Please output the entries below from the line that contains "The width and height of the screenshot is (732, 483)." through the final line, reproduced exactly and alone.

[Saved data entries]
+++++
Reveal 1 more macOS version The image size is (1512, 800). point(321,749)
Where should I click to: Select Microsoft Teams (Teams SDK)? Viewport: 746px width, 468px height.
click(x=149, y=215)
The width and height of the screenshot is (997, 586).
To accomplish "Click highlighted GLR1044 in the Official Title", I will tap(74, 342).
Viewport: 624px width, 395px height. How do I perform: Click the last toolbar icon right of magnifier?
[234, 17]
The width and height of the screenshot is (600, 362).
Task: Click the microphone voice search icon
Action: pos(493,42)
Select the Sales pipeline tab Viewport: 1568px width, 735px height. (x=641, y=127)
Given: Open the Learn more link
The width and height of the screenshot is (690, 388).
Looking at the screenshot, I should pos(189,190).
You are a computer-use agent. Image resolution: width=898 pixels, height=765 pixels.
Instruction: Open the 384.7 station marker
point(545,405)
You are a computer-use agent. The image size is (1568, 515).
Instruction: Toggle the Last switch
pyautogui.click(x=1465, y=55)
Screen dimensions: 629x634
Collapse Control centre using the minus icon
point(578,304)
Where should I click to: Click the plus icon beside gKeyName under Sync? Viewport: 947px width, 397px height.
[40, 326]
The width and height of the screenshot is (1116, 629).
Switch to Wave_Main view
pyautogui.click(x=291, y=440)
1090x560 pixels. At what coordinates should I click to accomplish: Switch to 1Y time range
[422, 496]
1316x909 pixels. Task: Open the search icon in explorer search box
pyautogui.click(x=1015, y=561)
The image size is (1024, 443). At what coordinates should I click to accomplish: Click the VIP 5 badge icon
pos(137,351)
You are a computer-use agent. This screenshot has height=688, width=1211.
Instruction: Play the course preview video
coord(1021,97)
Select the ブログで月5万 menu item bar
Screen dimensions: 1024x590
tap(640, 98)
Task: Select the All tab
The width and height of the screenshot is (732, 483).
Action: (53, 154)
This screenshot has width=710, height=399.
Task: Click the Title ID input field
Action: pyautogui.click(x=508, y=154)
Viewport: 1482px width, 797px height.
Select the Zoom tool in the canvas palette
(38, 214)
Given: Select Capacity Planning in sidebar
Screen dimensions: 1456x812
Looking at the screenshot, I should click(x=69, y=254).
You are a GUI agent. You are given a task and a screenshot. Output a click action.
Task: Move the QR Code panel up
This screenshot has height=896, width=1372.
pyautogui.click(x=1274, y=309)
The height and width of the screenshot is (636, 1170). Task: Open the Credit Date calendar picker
+++++
■ **RESPONSE FOR THIS EXERCISE**:
The width and height of the screenshot is (732, 483).
Action: (53, 154)
This screenshot has width=710, height=399.
Task: Click the Title ID input field
Action: pyautogui.click(x=508, y=154)
Viewport: 1482px width, 797px height.
Select the Zoom tool in the canvas palette
(38, 214)
Given: Select Capacity Planning in sidebar
Screen dimensions: 1456x812
Looking at the screenshot, I should click(x=69, y=254).
You are a GUI agent. You are given a task and a screenshot. Output a click action.
Task: Move the QR Code panel up
This screenshot has height=896, width=1372.
pyautogui.click(x=1274, y=309)
The height and width of the screenshot is (636, 1170). Task: Open the Credit Date calendar picker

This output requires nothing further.